Stored data:
+++++
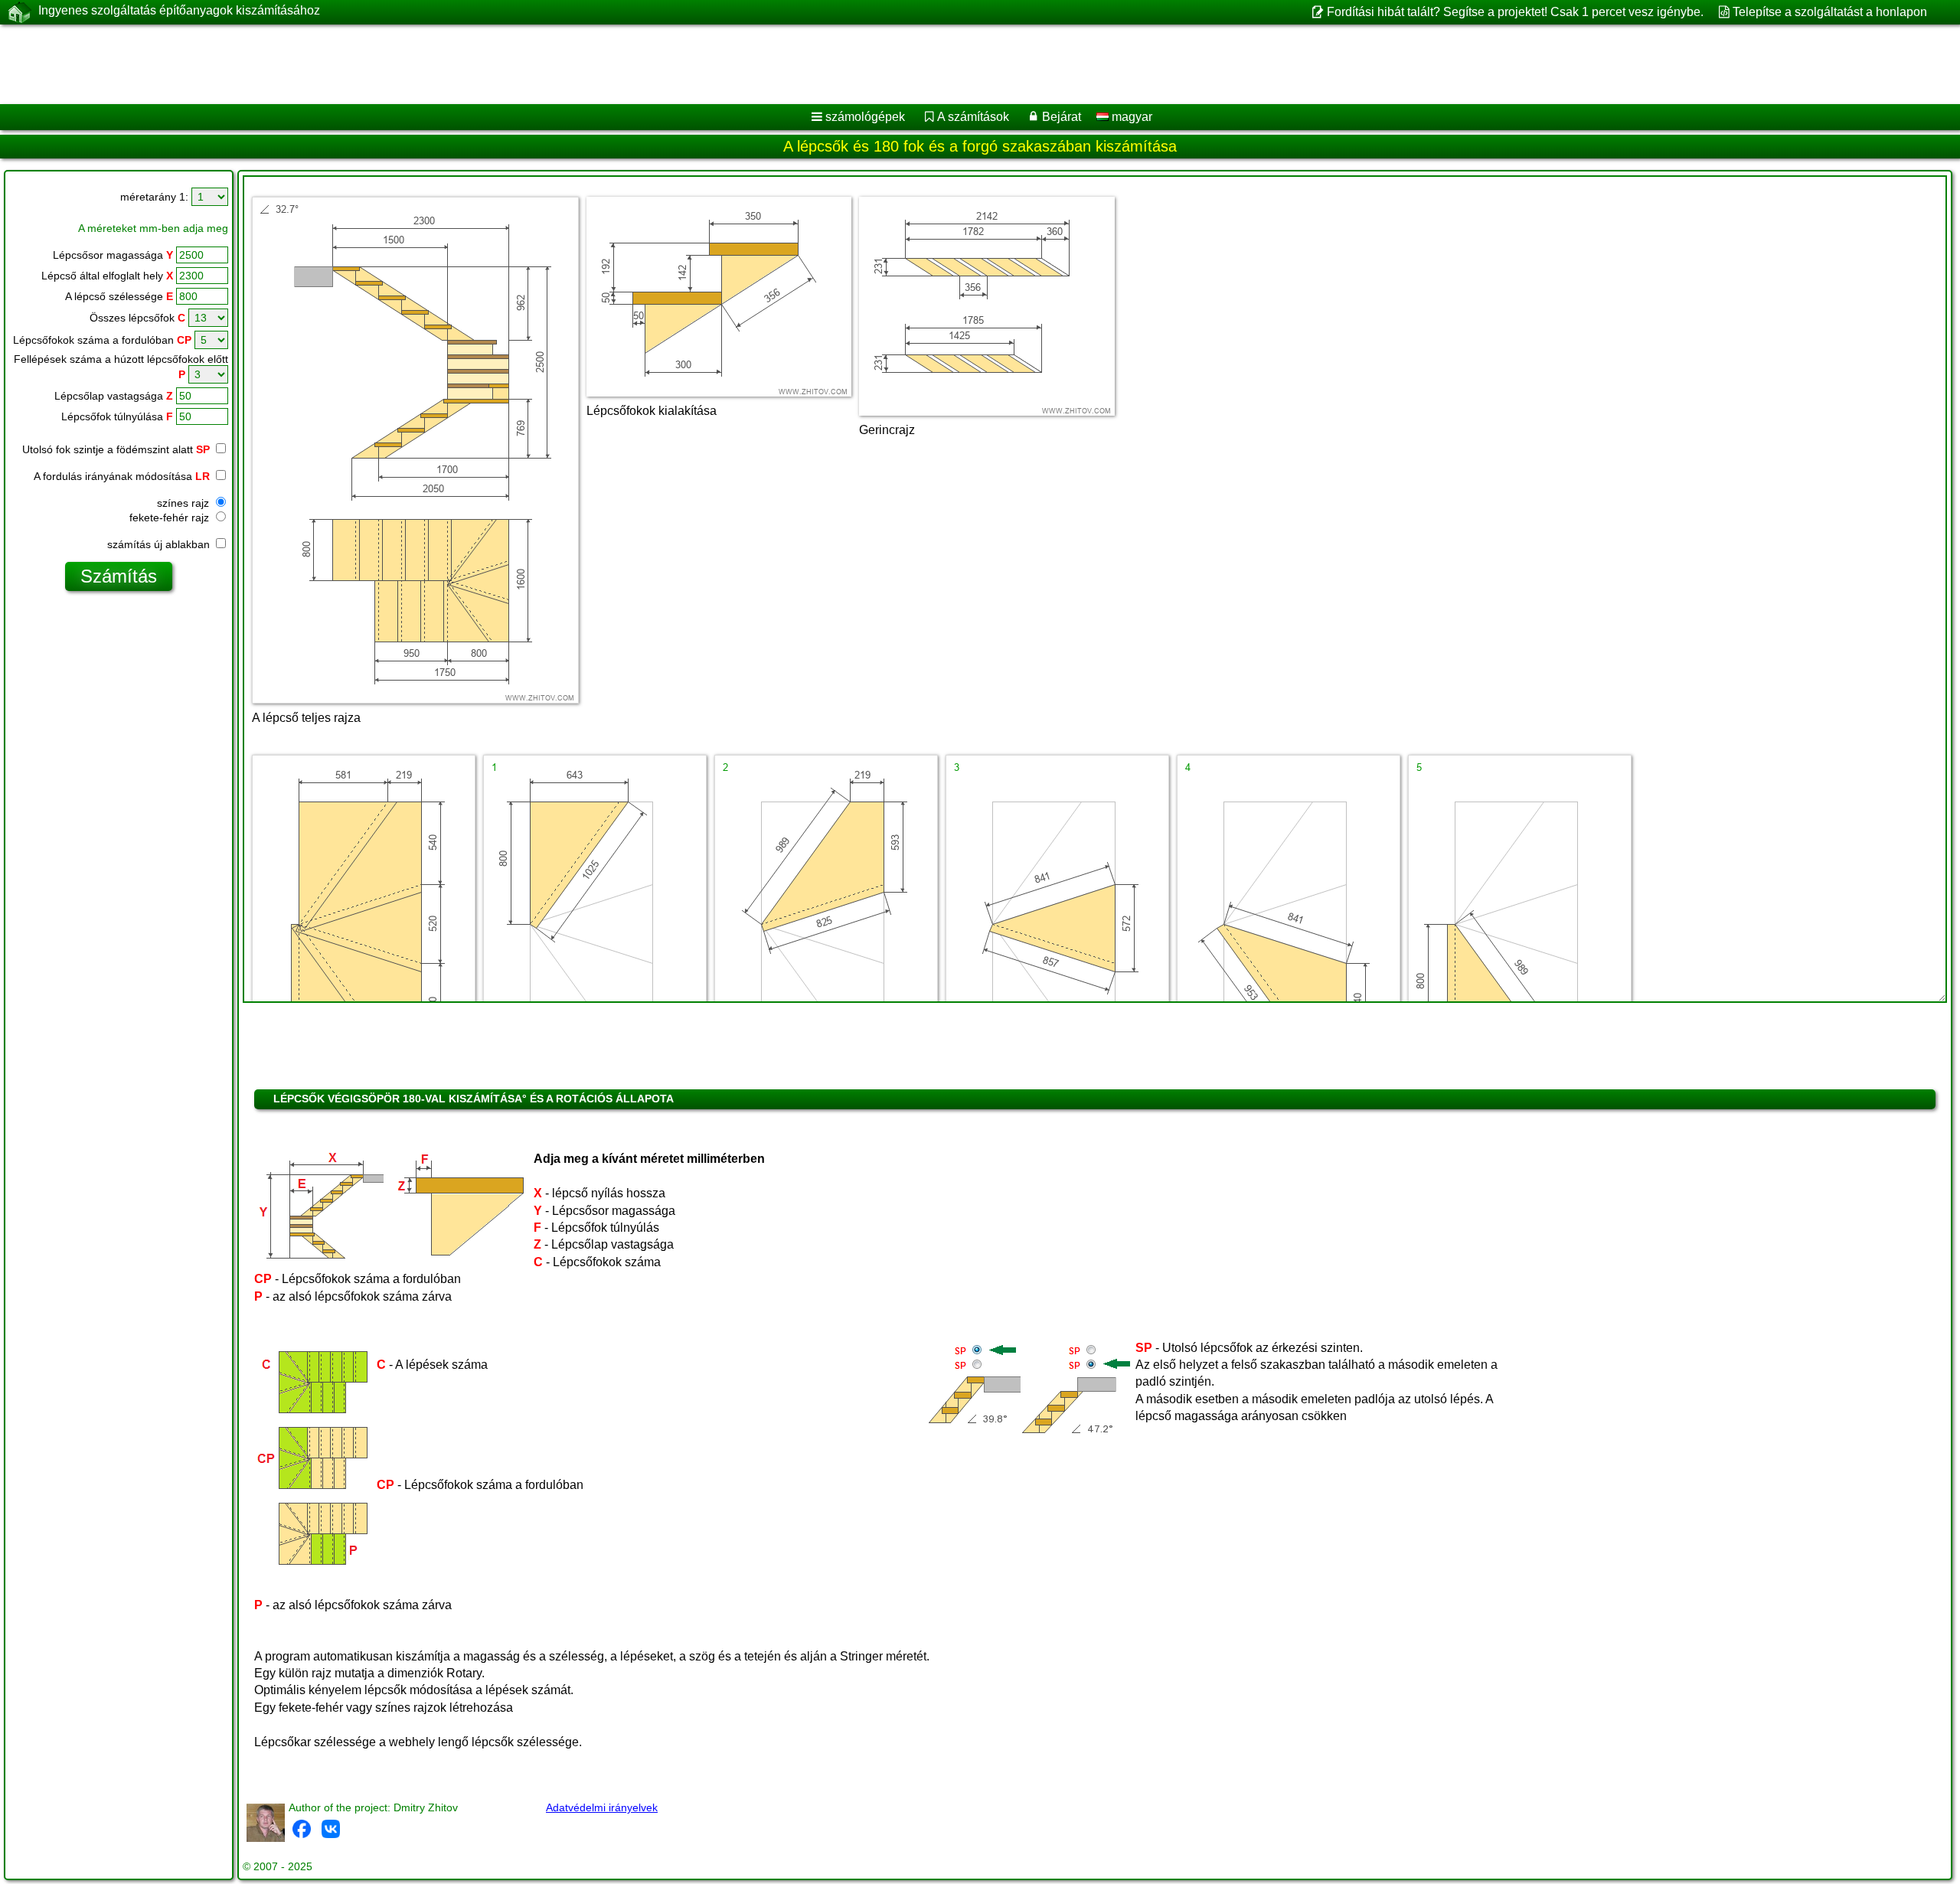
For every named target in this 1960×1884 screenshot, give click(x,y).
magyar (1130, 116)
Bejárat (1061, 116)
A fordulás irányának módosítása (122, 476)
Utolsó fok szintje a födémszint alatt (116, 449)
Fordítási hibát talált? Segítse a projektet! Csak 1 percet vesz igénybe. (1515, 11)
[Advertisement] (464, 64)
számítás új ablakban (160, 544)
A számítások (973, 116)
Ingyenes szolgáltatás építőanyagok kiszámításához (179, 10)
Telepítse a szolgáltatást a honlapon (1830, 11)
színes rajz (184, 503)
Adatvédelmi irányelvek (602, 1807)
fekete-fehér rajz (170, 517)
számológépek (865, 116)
+++++
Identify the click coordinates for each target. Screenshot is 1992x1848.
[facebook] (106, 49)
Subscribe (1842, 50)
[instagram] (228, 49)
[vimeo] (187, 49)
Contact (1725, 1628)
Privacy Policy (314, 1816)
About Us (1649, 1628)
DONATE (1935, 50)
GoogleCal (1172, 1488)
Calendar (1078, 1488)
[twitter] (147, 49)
+++++
WHAT YOU HAVE TO DO:
Look through the entries above and quote exactly the lines from the line with "Fordítási hibát talált?" to the line with "számológépek (865, 116)", counting both of those lines.

EXERCISE RESULT:
Fordítási hibát talált? Segítse a projektet! Csak 1 percet vesz igénybe. (1515, 11)
[Advertisement] (464, 64)
számítás új ablakban (160, 544)
A számítások (973, 116)
Ingyenes szolgáltatás építőanyagok kiszámításához (179, 10)
Telepítse a szolgáltatást a honlapon (1830, 11)
színes rajz (184, 503)
Adatvédelmi irányelvek (602, 1807)
fekete-fehér rajz (170, 517)
számológépek (865, 116)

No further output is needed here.